Charles Johnson (Rad Geek) said...

Thank you for this excellent post. I say that not just because you make use of my favorite Edmund Burke quote, but also because this is something very important that needs to be said, and needs to be remembered at all times when people start talking about institutions of power like prisons and psychiatric "hospitals."

For what it's worth, on the Burke quote, the "against all three" bit sounds funny because 2/3 of the antecedent is lost in the sections that are clipped out of the excerpt. The full beginning of that second paragraph is: "I need not excuse myself to your Lordship, nor, I think, to any honest Man, for the Zeal I have shewn in this Cause; for it is an honest Zeal, and in a good Cause. I have defended Natural Religion against a Confederacy of Atheists and Divines. I now plead for Natural Society against Politicians, and for Natural Reason against all three. When the World is in a fitter Temper...." The problem is that I wanted to leave the bit about pleading for Natural Reason against Politicians in, but to leave the distracting stuff about natural religion out. Hope this helps.
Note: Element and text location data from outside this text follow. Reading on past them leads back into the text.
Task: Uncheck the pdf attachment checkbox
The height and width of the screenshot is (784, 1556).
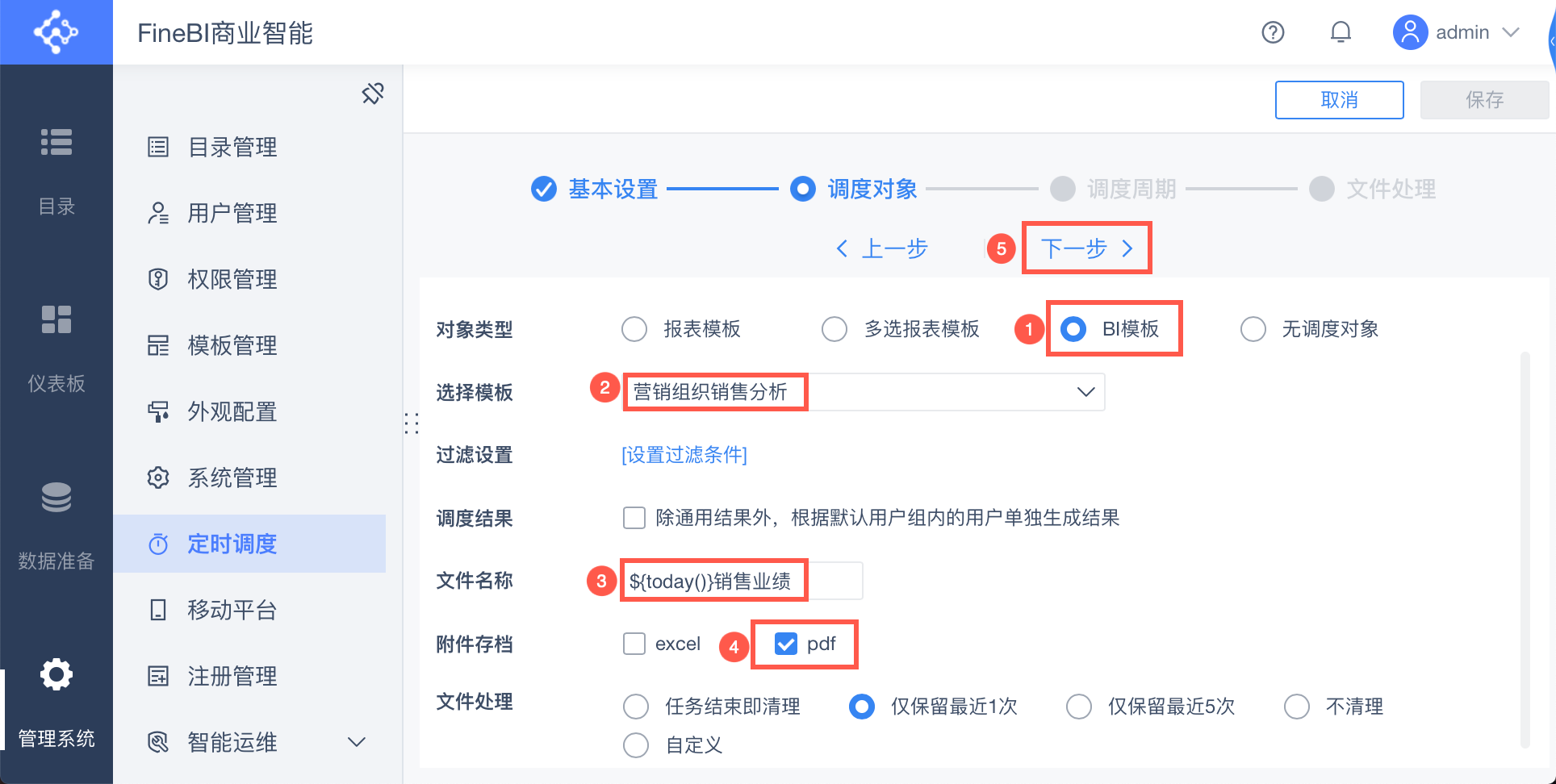Action: pos(785,644)
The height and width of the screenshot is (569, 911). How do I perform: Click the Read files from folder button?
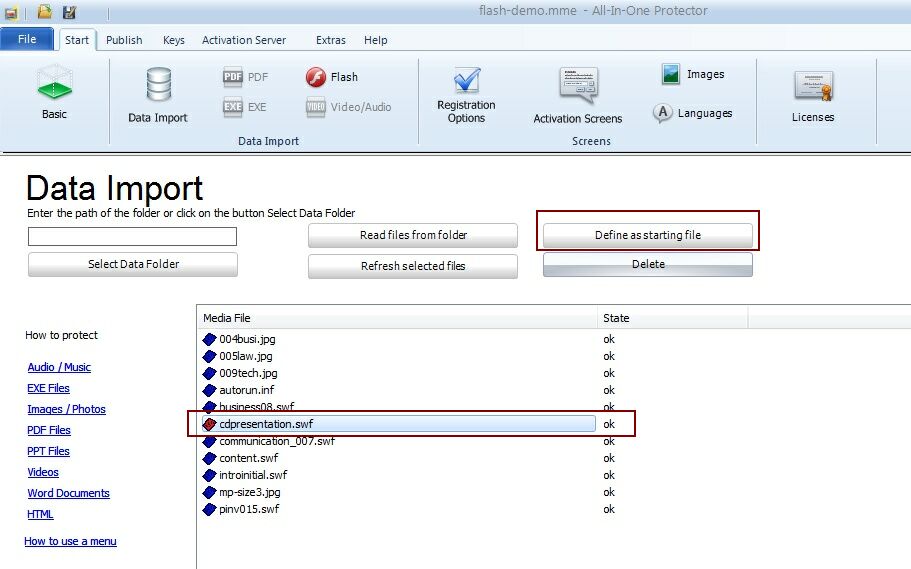point(413,235)
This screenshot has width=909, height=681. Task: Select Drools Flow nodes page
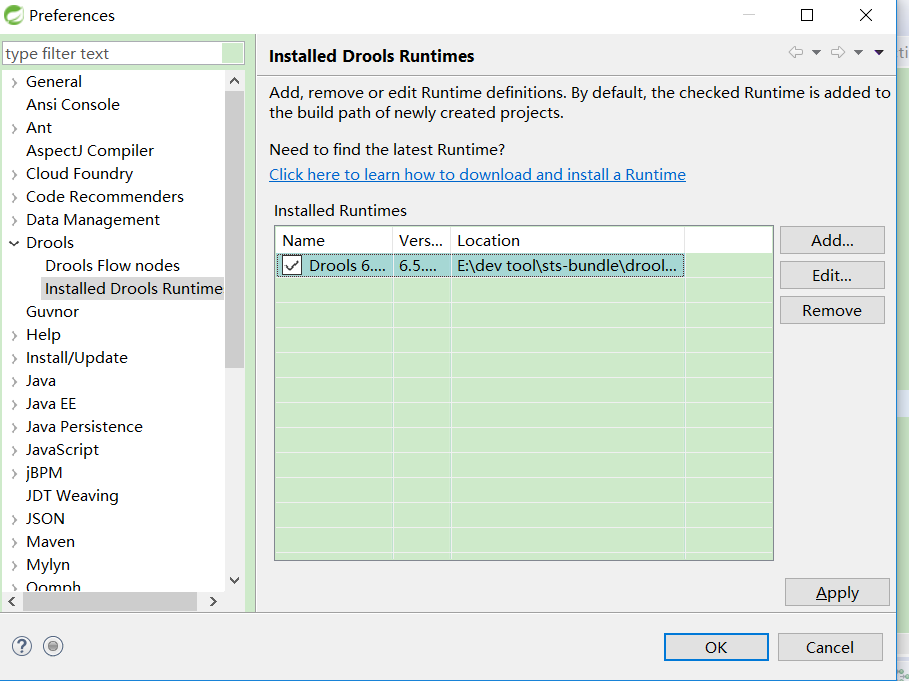[112, 265]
Burke is best known today for the rather vile conservatism and authoritarianism in his opposition to the French Revolution. But Burke's earlier writings were much more liberal, and sometimes even radical. There is some debate over whether the Vindication of Natural Society was meant as a serious argument against government, or as a satire. See Roderick Long's first and second posts on the Vindication for the details, if you're interested.

Matthew L. Israel said...
This post has been removed by a blog administrator.
shiva said...

Wow, i'm flattered to even be noticed, let alone have my post reposted on such a prominent anarchist blog :)
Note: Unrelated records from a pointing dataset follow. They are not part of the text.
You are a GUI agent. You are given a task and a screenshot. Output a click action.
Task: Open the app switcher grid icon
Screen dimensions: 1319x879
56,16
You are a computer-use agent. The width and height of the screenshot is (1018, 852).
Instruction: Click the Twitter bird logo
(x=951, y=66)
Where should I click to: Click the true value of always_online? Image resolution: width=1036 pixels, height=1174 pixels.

I haven't even blogged about anarchism much (although, i keep intending to, it's just other things to blog about keep getting there first. I'm still considering a "Why Obama Won't Save You" post for all the autistic bloggers who seem to be pinning their hopes on him)...
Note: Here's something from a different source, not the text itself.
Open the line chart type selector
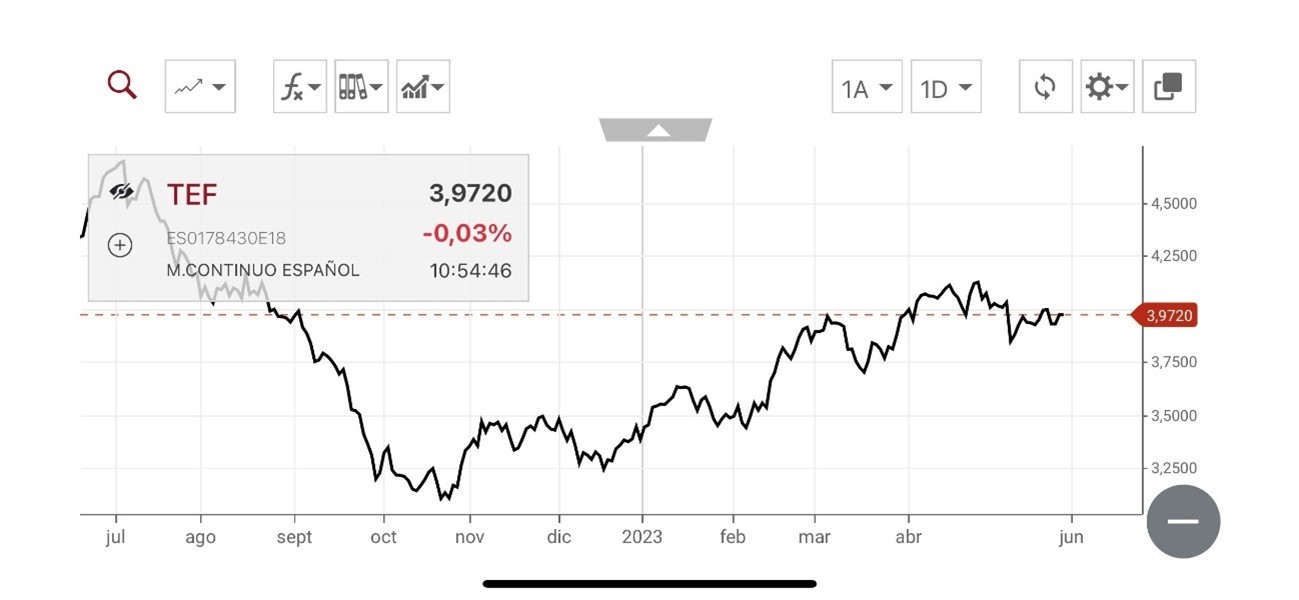1299x600 pixels. pyautogui.click(x=200, y=87)
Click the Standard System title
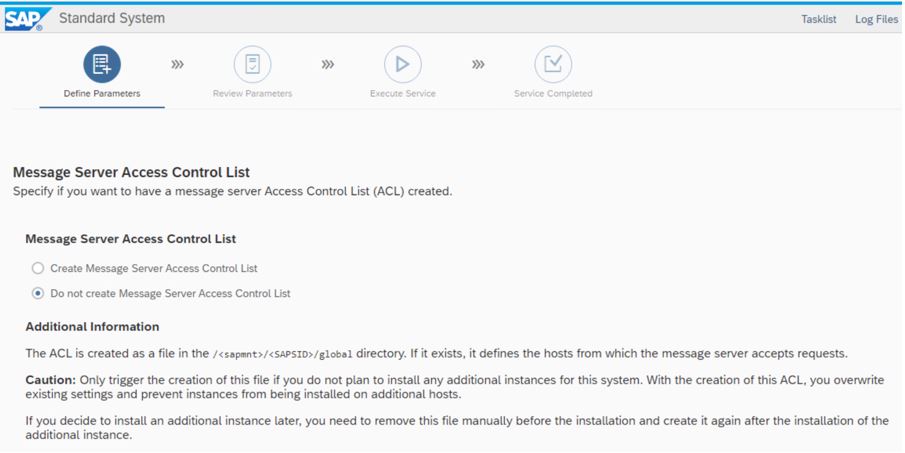 [112, 18]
Thanks for the links as well. What (if you know) did Burke mean by "natural religion", if he defended it against both "Divines" and "Atheists"?

Charles Johnson (Rad Geek) said...

Shiva,

I look forward to the article on Obama!

"Natural religion" was a movement that was became increasingly popular in the 18th century (as part of the broader Enlightenment movement), which aimed for religion based on reason alone. Proponents of natural religion generally believed that the existence of a supreme God, and the creation of the world by God, could be demonstrated on philosophical grounds, but they rejected most of the rituals, doctrines, and claims of miracles in "revealed religions" such as Christianity or Islam, which they regarded as unfounded superstitions at best, and often as frauds perpetrated in the interests of worldly power. (Many but not all of the advocates for "natural religion" were Deists; many others, including Thomas Jefferson and John Adams, believed in a caring and providential God, but still rejected most of Christian dogma about the specifics of God's nature and activities.)

So the "Confederacy of Atheists and Divines" are those who reject natural religion either because (1) they reject all forms of religion, or (2) because they are invested in revealed religion, and reject the adequacy of natural reason.

Hope this helps.

Ettina said...

Regarding your friend, it might be that she *needed* to deny the awfulness simply to survive. Amanda Baggs has a very old post about a friend of hers in an institution, where she states that she was careful because she knew how dangerous recognizing the awfulness while you're still living in that setting can be.